The Future of MobilityT
he accelerated rise of new technologies, sustainability policies, and changing consumer preferences are transforming the future of mobility. Digitization, increasing automation, and new business models are affecting everything from vehicle development to manufacturing and logistics. New technology companies as well as established automakers are investing in new technologies and partnerships to develop modern mobility solutions.
Automotive and logistics companies are redefining how people and goods travel from point A to point B. Here’s a look at a few features of the future of mobility.
Connected cars can provide better experiences for drivers and also create new business opportunities. Conventional vehicles are evolving into multifunctional automobiles that offer drivers and passengers a range of features. Connected vehicles that incorporate applications such as fleet management, in-vehicle entertainment, navigation, roadside assistance, and vehicle diagnostics can make personal and commercial driving safer and more enjoyable.

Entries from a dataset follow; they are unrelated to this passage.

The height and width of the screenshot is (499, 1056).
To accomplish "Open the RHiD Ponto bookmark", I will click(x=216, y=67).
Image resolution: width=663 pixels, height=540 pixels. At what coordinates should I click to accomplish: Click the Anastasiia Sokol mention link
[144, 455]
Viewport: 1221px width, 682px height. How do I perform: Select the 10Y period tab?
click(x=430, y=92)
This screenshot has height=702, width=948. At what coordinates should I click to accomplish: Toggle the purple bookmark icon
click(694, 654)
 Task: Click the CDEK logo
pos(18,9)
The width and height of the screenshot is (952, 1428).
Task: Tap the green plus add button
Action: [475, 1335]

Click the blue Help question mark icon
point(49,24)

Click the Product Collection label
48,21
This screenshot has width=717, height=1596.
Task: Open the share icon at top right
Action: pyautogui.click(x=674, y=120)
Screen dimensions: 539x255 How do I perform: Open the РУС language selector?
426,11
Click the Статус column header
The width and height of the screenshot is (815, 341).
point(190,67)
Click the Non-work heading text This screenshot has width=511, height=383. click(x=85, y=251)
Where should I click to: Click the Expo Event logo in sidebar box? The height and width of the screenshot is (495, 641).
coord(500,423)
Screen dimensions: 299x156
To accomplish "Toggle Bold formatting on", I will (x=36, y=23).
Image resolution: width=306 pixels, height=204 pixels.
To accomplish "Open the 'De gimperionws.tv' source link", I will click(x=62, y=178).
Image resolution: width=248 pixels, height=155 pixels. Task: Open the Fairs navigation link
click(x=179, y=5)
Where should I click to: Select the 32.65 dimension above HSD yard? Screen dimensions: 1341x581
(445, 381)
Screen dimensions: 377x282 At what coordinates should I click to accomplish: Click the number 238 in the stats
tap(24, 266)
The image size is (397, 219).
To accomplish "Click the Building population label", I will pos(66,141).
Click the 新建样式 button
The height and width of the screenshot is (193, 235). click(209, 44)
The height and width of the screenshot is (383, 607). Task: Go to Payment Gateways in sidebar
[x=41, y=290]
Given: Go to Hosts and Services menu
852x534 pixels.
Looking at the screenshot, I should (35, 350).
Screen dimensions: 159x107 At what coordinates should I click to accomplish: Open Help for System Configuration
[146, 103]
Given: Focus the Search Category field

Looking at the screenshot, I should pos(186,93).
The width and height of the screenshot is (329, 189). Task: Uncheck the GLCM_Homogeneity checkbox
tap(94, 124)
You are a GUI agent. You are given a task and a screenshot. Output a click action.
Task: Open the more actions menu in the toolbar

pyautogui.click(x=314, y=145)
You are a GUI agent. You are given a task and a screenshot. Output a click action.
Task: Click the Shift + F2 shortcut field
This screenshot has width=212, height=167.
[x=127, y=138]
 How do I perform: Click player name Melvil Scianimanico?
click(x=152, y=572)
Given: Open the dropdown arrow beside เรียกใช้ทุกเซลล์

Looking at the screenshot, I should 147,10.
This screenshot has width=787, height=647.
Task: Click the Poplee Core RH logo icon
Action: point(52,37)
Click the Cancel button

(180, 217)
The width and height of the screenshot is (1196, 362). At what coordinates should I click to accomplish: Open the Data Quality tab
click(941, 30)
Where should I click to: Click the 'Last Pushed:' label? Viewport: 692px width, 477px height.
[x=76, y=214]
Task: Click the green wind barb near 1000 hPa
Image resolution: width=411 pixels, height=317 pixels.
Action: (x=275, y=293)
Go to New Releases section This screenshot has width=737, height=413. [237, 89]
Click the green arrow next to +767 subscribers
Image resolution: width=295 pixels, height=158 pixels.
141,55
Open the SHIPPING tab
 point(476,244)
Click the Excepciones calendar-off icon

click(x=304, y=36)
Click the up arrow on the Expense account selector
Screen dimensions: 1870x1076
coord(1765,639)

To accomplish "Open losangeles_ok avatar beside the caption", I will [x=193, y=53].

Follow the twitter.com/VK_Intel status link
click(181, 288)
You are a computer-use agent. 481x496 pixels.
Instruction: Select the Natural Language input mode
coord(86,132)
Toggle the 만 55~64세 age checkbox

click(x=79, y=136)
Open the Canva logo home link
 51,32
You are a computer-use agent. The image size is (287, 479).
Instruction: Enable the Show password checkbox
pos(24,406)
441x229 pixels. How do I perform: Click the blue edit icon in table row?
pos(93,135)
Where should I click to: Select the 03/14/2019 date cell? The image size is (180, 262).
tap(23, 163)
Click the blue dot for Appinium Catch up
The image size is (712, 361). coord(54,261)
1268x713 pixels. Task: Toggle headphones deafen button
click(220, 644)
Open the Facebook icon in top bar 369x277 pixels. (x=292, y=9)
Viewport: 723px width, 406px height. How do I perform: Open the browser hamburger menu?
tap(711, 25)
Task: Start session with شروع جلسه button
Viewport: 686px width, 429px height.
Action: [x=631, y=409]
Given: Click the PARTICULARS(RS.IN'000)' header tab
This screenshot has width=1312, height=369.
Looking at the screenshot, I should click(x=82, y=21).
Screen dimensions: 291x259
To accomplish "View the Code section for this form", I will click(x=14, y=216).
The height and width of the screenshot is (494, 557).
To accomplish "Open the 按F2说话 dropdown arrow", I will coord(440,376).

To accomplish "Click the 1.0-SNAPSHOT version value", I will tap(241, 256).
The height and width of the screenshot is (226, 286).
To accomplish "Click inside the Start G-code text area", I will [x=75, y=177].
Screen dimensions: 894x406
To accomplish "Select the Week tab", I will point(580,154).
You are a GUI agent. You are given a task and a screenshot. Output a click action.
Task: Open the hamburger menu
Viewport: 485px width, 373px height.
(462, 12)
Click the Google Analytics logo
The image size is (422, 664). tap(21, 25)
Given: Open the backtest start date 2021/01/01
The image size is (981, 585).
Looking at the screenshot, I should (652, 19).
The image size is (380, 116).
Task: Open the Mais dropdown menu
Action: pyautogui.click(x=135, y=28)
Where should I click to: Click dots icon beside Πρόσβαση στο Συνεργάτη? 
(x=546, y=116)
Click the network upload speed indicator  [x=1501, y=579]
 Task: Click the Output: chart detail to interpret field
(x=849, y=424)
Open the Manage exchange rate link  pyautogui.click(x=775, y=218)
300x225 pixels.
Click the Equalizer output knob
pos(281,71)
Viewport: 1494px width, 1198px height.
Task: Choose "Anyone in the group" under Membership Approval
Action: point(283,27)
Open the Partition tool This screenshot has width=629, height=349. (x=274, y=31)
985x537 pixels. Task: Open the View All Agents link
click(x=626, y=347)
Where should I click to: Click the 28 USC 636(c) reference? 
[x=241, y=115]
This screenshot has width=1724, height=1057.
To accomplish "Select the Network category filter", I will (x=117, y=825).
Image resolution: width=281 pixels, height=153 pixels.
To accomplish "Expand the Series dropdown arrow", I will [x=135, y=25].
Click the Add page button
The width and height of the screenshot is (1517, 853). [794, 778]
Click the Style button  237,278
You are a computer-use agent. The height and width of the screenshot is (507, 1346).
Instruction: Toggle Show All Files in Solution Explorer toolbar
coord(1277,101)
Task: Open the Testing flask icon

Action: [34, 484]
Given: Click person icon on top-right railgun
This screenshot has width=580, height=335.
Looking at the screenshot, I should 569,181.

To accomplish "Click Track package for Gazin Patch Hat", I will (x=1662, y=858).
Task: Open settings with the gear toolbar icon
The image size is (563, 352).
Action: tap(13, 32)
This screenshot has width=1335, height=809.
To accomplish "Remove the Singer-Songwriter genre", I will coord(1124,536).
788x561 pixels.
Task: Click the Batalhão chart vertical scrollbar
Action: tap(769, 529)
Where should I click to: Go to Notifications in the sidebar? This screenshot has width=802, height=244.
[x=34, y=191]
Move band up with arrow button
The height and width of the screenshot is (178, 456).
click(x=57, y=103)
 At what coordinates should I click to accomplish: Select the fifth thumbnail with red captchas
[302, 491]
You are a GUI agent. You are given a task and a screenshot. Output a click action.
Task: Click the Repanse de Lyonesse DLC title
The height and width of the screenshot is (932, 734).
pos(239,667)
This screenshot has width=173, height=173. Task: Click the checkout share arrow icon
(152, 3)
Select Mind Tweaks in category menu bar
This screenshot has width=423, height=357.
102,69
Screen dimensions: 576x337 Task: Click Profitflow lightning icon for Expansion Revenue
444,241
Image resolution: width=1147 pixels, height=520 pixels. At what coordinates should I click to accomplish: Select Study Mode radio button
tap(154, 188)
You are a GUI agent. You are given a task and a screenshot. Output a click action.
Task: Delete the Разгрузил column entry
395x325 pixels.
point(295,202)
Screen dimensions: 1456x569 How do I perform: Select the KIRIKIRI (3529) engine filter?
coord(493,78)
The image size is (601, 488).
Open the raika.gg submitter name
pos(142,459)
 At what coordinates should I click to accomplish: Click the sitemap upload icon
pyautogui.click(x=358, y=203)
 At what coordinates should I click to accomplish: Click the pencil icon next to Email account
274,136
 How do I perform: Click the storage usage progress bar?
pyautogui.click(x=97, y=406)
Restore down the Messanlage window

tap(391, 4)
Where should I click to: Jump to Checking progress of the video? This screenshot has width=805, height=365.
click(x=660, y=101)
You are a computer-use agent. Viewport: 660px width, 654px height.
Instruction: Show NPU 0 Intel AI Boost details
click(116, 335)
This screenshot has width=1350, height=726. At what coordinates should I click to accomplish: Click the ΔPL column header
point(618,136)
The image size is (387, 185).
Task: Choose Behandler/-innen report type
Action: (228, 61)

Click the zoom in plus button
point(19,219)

By 2030, about 95% of new vehicles sold globally will be connected, up from around 50% today. Multiple players can benefit from connected car data. For example, data about automotive components as well as status data can help manufacturers and dealerships avoid costly vehicle failures. Fleet operators, including mobility service providers, can increase productivity by avoiding unscheduled repairs or malfunctions.
For investors, startups, and automotive enthusiasts, autonomous technology and self-driving cars have been some of the most interesting areas when discussing the future of the mobility industry. This continues to be the case as autonomous vehicles become more prevalent. One way the industry is gaining ground, literally, is through innovative partnerships in which companies utilize autonomous technology to deliver goods to customers.
Autonomous vehicle startup Gatik has entered into a multi-year commercial partnership with manufacturer/distributor Georgia-Pacific, and KBX, the transportation arm for Koch Industries. Under the partnership, Gatik will deliver goods 24/7 across a network of 34 Sam’s Club locations. Walmart is expanding its drone delivery service with DroneUp to 34 new sites in six states by the end of 2022. The expansion will bring Walmart’s full drone delivery network to 37 sites, and give the retailer the potential to reach 4 million U.S. households.
Stricter emission regulations, widely available charging infrastructure, and increasing consumer acceptance has created strong momentum for electric vehicles that will continue in the coming years. Traditional automotive players and logistics companies that are under continuous pressure to reduce costs, improve efficiency, and reduce emissions are increasingly shifting to electric vehicles as the industry continues to grow. They are also using delivery management technology to maximize their resources, optimize delivery routes, and operate more efficiently.
The U.S. Postal Service doubled its order of electric delivery vans from Oshkosh Defense as the agency looks to electrify nearly half of its new fleet. USPS has revised its order for 50,000 vehicles so that at least 50% of vehicles will be electric. The agreement will mean that at least 40% of all new USPS vehicles will now be electric. Through a partnership with Rivian, Amazon is introducing electric delivery vehicles in several cities throughout the U.S., and the vehicles will be utilized in more than 100 cities by the end of the year. Amazon’s fleet of electric delivery vehicles is expected to reach 100,000 by 2030.
New technologies, sustainability initiatives, and consumer preferences are transforming mobility. Flexibility and innovation will be critical for automotive companies to adapt in the future as more partnerships launch, and more companies implement new solutions to meet customer expectations, improve profitability, and reduce their environmental impact.